Olivier, lui, hésite à se confier : il a coupé depuis longtemps sa radio pour ne plus entendre parler de la guerre en Ukraine et du gouvernement. Aussi, le voilà quelque part entre la gauche et la droite : "Je vais faire un choix entre deux personnes, mais pas le gouvernement actuel, glisse-t-il. Ce sera Mélenchon ou Le Pen. Ce n'est pas tout à fait le même côté, mais on va voir la suite. Je m'intéresse aux propositions pour les plus pauvres, pour nos anciens surtout. Et puis les retraites : il faut qu'on arrête d'augmenter ! 65 ans, 70 ans... Et pourquoi pas la supprimer, carrément ?"
Les mesures économiques et sociales sont, elles, un critère important pour Bernard, qui a été membre du RPR, de l'UMP puis des Républicains. Pourtant, aujourd'hui, il n'est pas sûr de voter pour Valérie Pécresse.
"On sait plus trop où on en est : une autre candidate prêche la même chose que le président actuel, soupire-t-il. Et elle ne m'a pas convaincu du tout. J'ai même regardé après en replay Zemmour sur YouTube. J'écoute tout le monde !" Et il invite les autres à en faire autant : aujourd'hui, tous les meetings peuvent être suivis sur Internet, et tous les programmes sont disponibles en ligne, rappelle-t-il.
L’électorat est moins figé que d'habitude
L’indécision a gagné ce marché de Metz. Ce phénomène est-il cependant vraiment plus répandu qu’avant ? Selon "l'enquête présidentielle" d'Ipsos-Sopra-Steria, un sondage qui interroge un vaste échantillon de 15 000 électeurs tout au long de la campagne, on constate que les intentions de vote se précisent au fur et à mesure des mois.
L’électorat est moins figé que d'habitude, explique ainsi Mathieu Gallard, directeur d’études chez Ipsos : "Parmi les électeurs qui sont certains d'aller voter, il y en a presque quatre sur dix qui nous disent que leur choix de candidat peut encore changer, détaille-t-il.
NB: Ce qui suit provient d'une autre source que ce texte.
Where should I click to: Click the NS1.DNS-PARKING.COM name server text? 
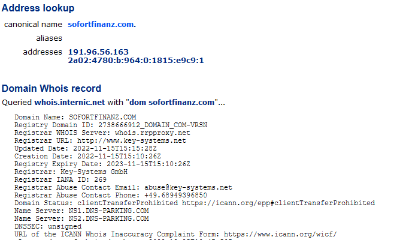coord(108,211)
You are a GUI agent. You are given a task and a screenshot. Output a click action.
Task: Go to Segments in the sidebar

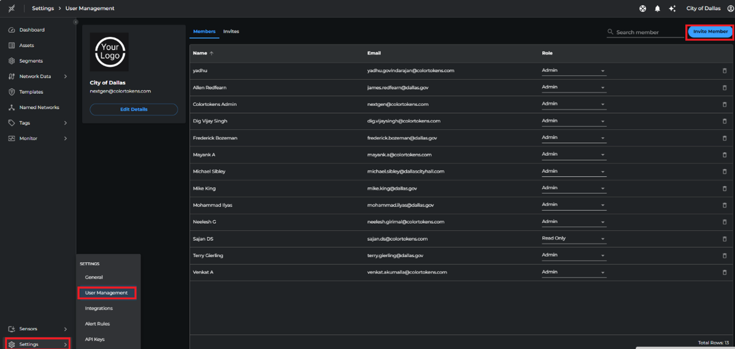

C'est un petit peu plus que ce qu'on mesurait il y a exactement cinq ans, où l'on avait 36%."
"Cette indécision est particulièrement forte pour Valérie Pécresse. Et c'est vrai aussi pour les électeurs des petits candidats de gauche comme Fabien Roussel, Yannick Jadot, Anne Hidalgo."
Mathieu Gallardà franceinfo
Et puis, il y a le phénomène des "changeurs" : 10% des électeurs qui étaient sûrs d'aller voter pour un candidat bien identifié il y a un mois, mais qui ont finalement changé de favori et qui pourraient bien de nouveau basculer. Une "volatilité" plus importante que d'habitude. "Cela montre à quel point les jeux ne sont pas faits, conclut Mathieu Gallard. Des surprises sont encore potentiellement possibles dans les trois semaines à venir." Une surprise pour le casting du second tour ? C'est au moins ce que veulent croire, notamment, les militants d’Éric Zemmour, qui parlent d'un "vote caché" qui ne serait pas détecté par les sondeurs.
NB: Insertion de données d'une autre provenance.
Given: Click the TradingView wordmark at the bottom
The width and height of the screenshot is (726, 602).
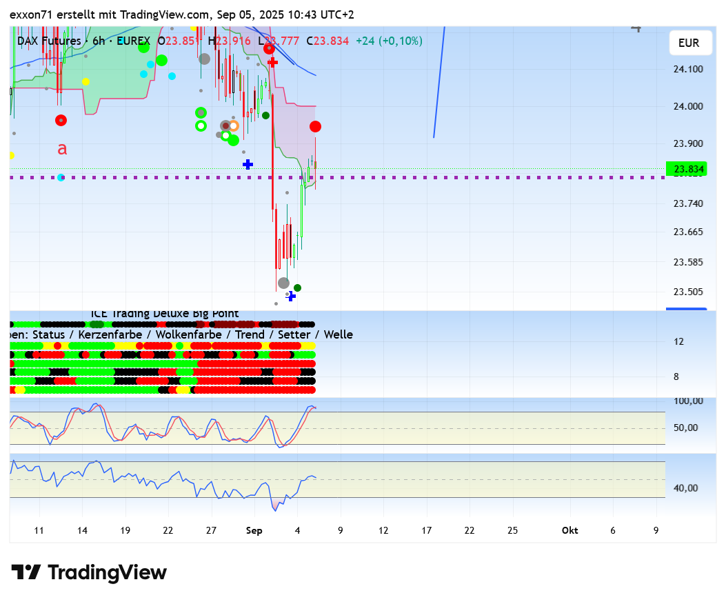Looking at the screenshot, I should tap(107, 572).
Des comparateurs pour aider les indécis
Pour aider les électeurs indécis, il existe des comparateurs de programme mais aussi des outils interactifs et ludiques, comme l'application "Elize", téléchargée 500 000 fois. Celui qui semble le plus précis est "La Boussole présidentielle", élaborée par des politologues du Cevipof, à Sciences Po, et qui a rassemblé plus de 100 000 utilisateurs depuis son lancement il y a une semaine.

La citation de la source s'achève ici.